Short Course: Process Tracing: The Logic and Best Practices of Process Tracing (QMMR 3)

Process Tracing: The Logic and Best Practices of Process Tracing (QMMR 3)

Colin Ellman
Half Day, 9:00 AM – 1:00 PM
Washington State Convention Center, Room 607

This short course will cover the underlying logic and best practices of process tracing, which is a within-case method of developing and testing causal explanations of individual cases.

We will briefly summarize the philosophy of science behind explanation via reference to hypothesized causal mechanisms and then outline the logic of process tracing, which entails asking whether the evidence we find in a case would be more or less plausible if a given explanation of that case is true as compared to a rival explanation. Throughout the session we will emphasize best practices and applications to exemplars of process tracing research. The examples we use will be primarily in international relations and comparative politics, but the methods we discuss are applicable to all the subfields of political science, to sociology, economics, history, business studies, public policy, and many other fields. Students will practice applying process tracing reasoning in small group exercises. As time allows, and depending on the numbers, students will discuss how they plan to use process tracing in their current research so the instructors and fellow students can offer constructive advice on how best to carry it out.

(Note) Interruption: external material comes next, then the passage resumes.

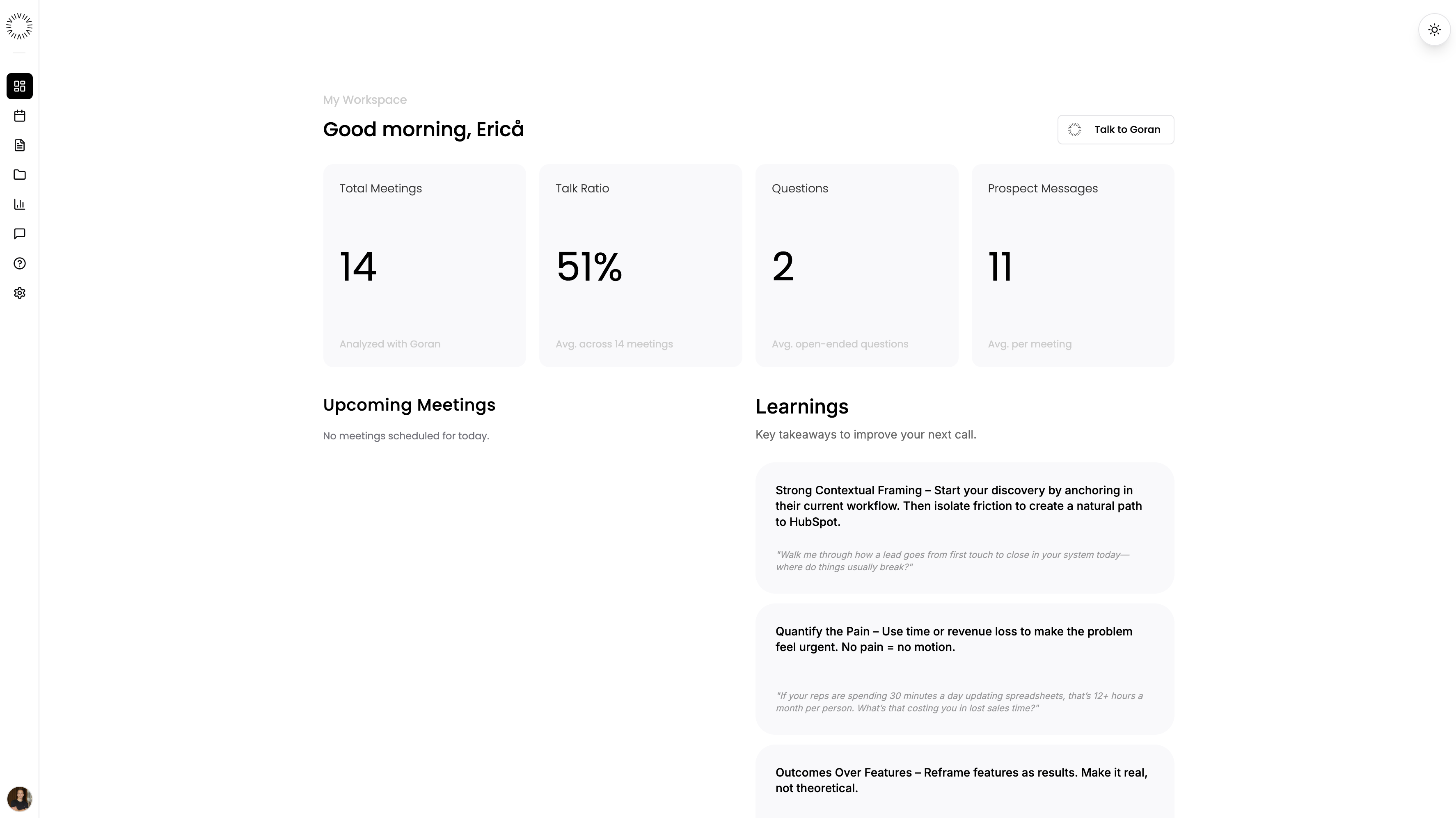Select the Questions stat card
Screen dimensions: 1456x818
[x=856, y=265]
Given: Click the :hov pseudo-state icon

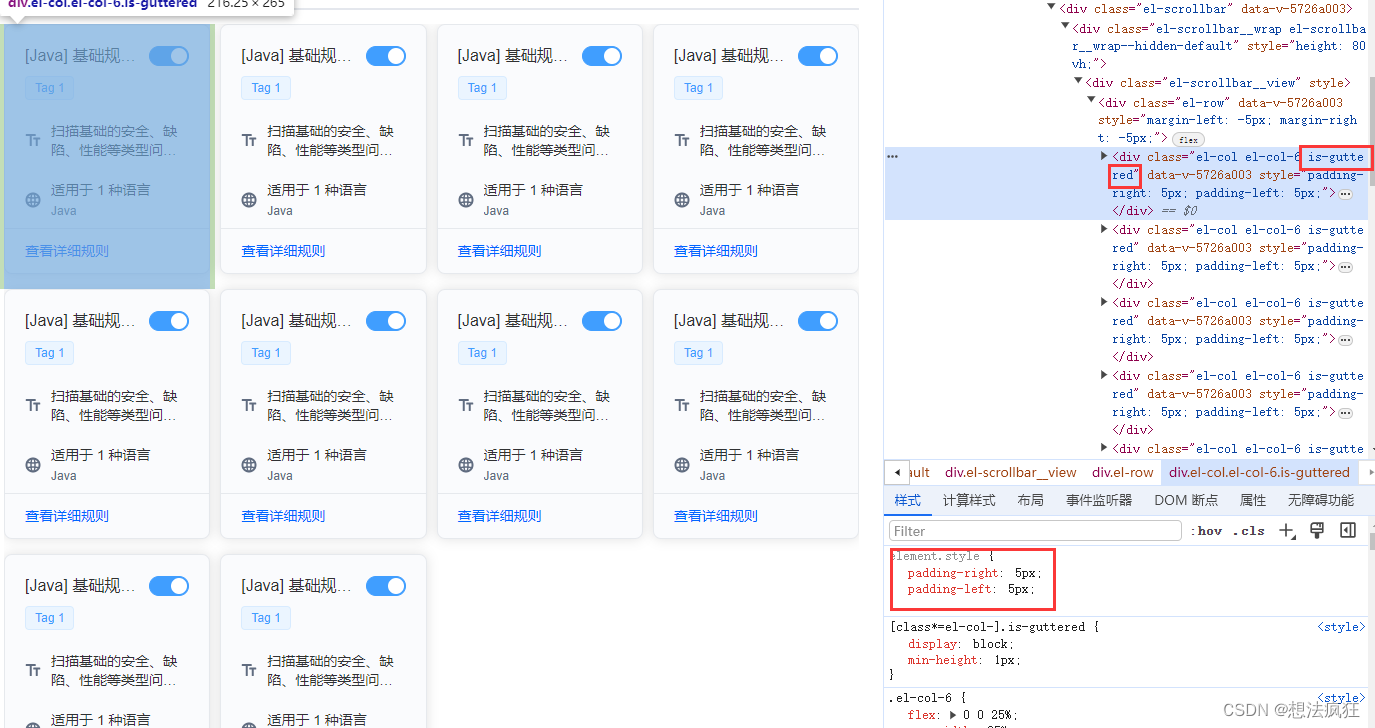Looking at the screenshot, I should (x=1208, y=531).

The course will also introduce the logic of Bayesian inference that underlies process tracing and overview key conceptual insights that can help us better evaluate the inferential import of qualitative evidence. Students interested in learning more about the Bayesian approach are encouraged to also take the ‘Bayesian Process Tracing’ short course led by Tasha Fairfield, which will be held in the afternoon of the same day as the present course. Students can benefit by taking either or both courses; we have designed the two short courses so that they complement each other.